A Simple Conveyance Rule for Complex Innovation

ABSTRACT:

This article, written for the Eighth Annual Legal Scholarship Symposium celebrating the work of Richard A. Epstein, assesses Epstein’s advocacy of a default rule for patent conveyances. The article first explains how nineteenth-century patent doctrine supports Epstein’s argument for a conveyance default rule, detailing how early courts adopted for patents the same conveyance default rule they applied to real property. In real property, the default rule provides that, barring words of limitation or restrictive covenants, a conveyance transfers the entire estate, i.e. fee simple. Since patents are property rights -- early courts often analogized patents to real property -- a similar rule was adopted for patent conveyances. This historical case law confirms Epstein’s critique of the recent decision in Quanta Computers v. LG Electronics as unprecedented “formalism,” because the Quanta Court adopted a mandatory rule that all conveyances as such exhaust all property rights in patents. In shifting from a default rule to a mandatory rule, Quanta undermines the rights of patentees to use and dispose of their property.

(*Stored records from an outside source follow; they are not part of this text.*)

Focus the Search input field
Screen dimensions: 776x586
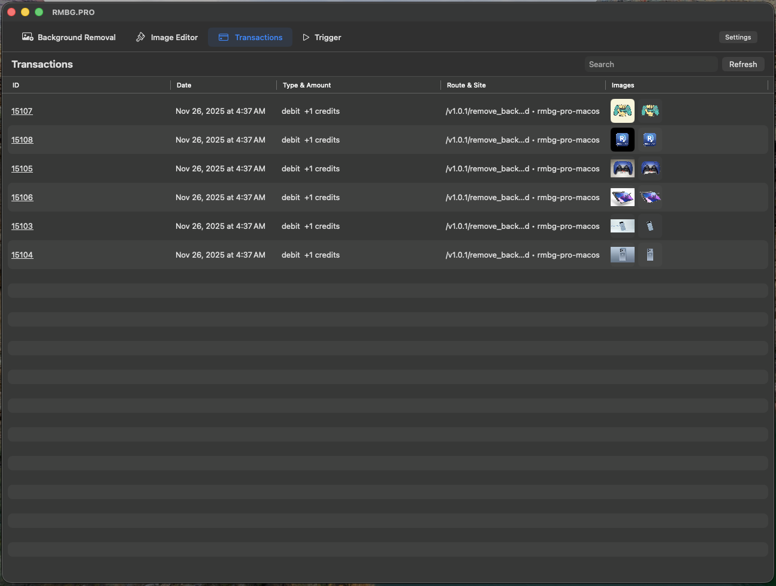[x=650, y=64]
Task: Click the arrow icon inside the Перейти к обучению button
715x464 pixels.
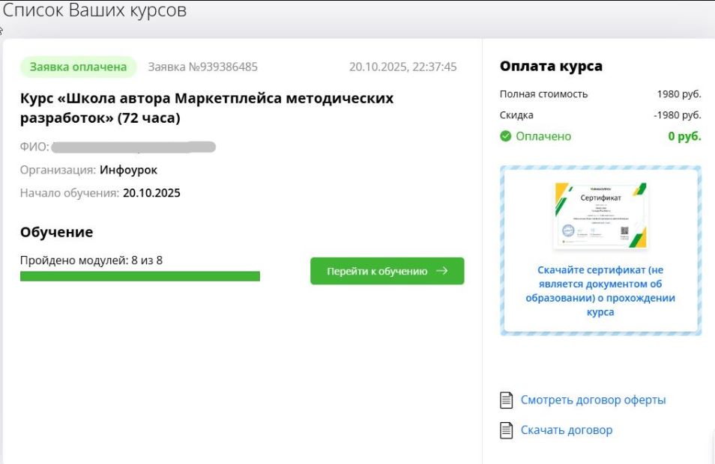Action: point(441,271)
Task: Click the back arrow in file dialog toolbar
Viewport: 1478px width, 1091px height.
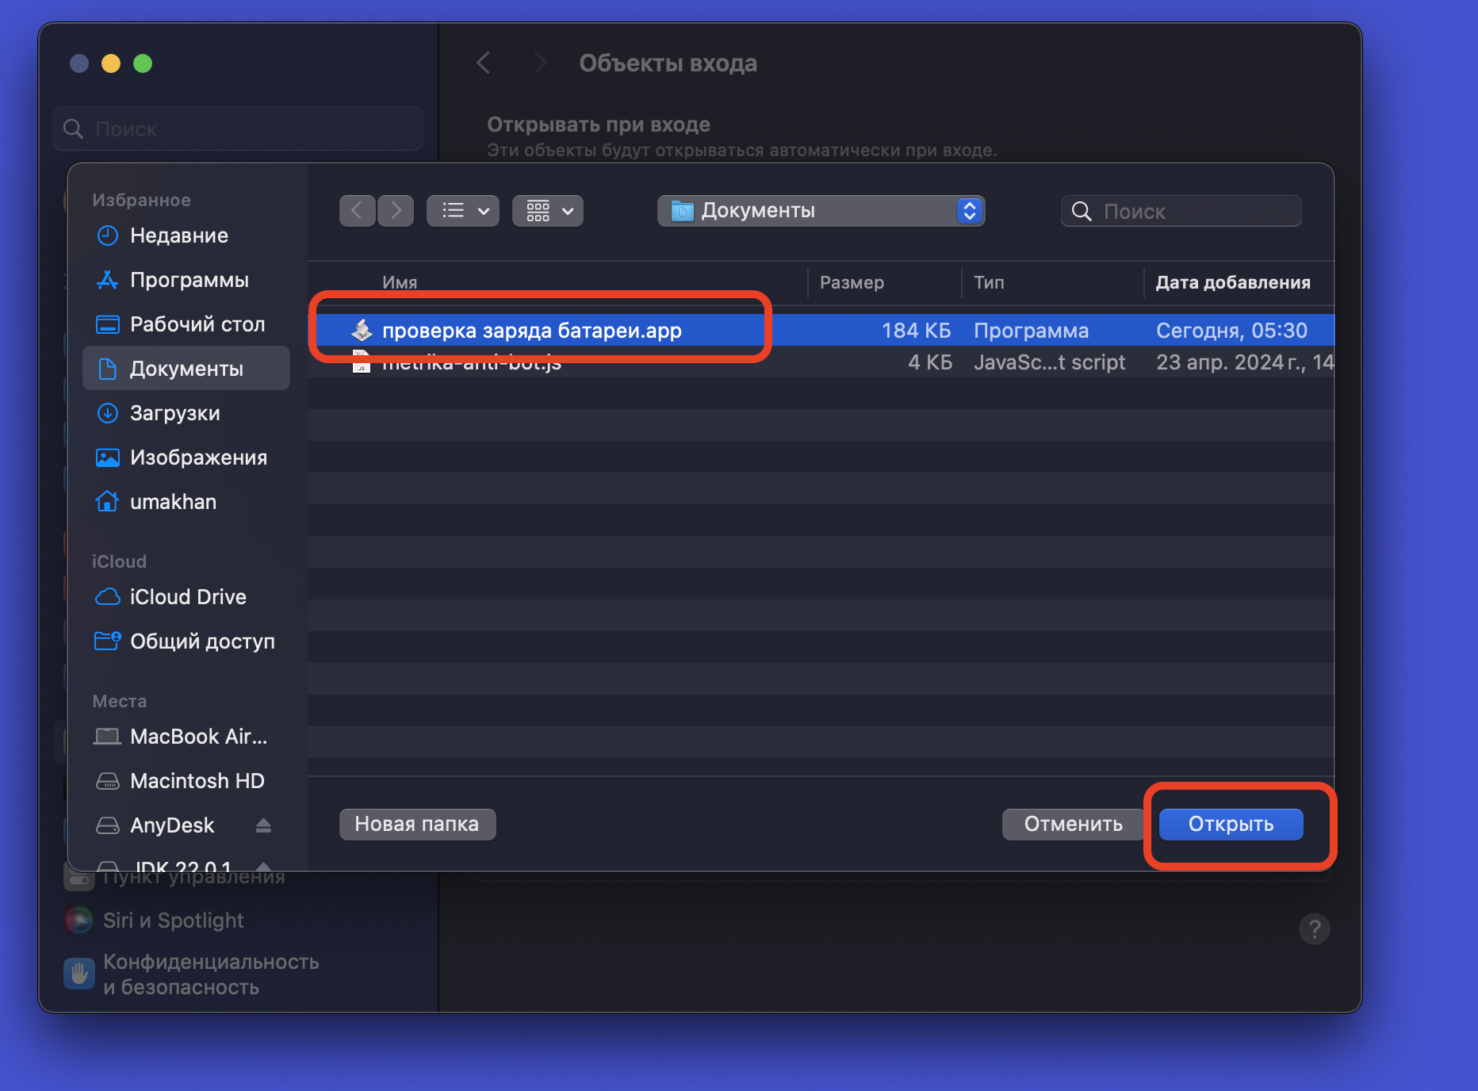Action: [x=357, y=211]
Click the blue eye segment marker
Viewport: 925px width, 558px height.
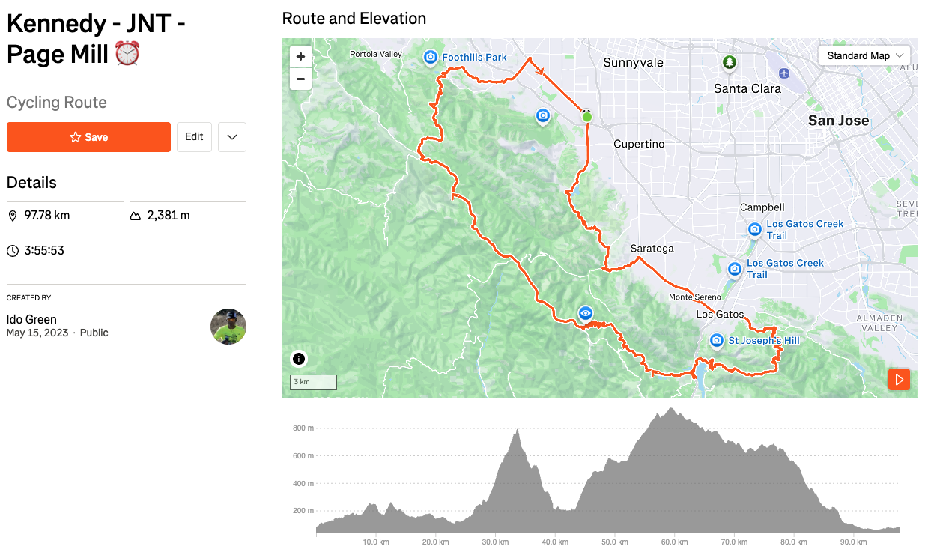point(586,313)
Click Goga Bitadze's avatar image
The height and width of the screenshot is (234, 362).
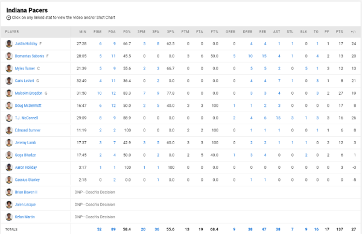tap(9, 155)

The article then discusses some potentially costly complications arising from Epstein’s support for rule-of-reason antitrust review of patent conveyances. The virtue of the conveyance default rule, according to Epstein, is that it is a simple matter of administration. These gains in low administration costs, however, may be lost given the inherent complexity in the ex post application of rule-of-reason antitrust standards to innovative commercialization of inventions. The inherent unpredictability and indeterminacy in such contextual assessments threaten the dynamic efficiencies achieved by the patent system. This is especially salient when rule-of-reason standards require unsophisticated courts to predict and to regulate new, innovative commercial practices arising from inventions. This counsels against antitrust review of patent conveyances, even in Epstein’s second-best world of simple rules for complex innovation.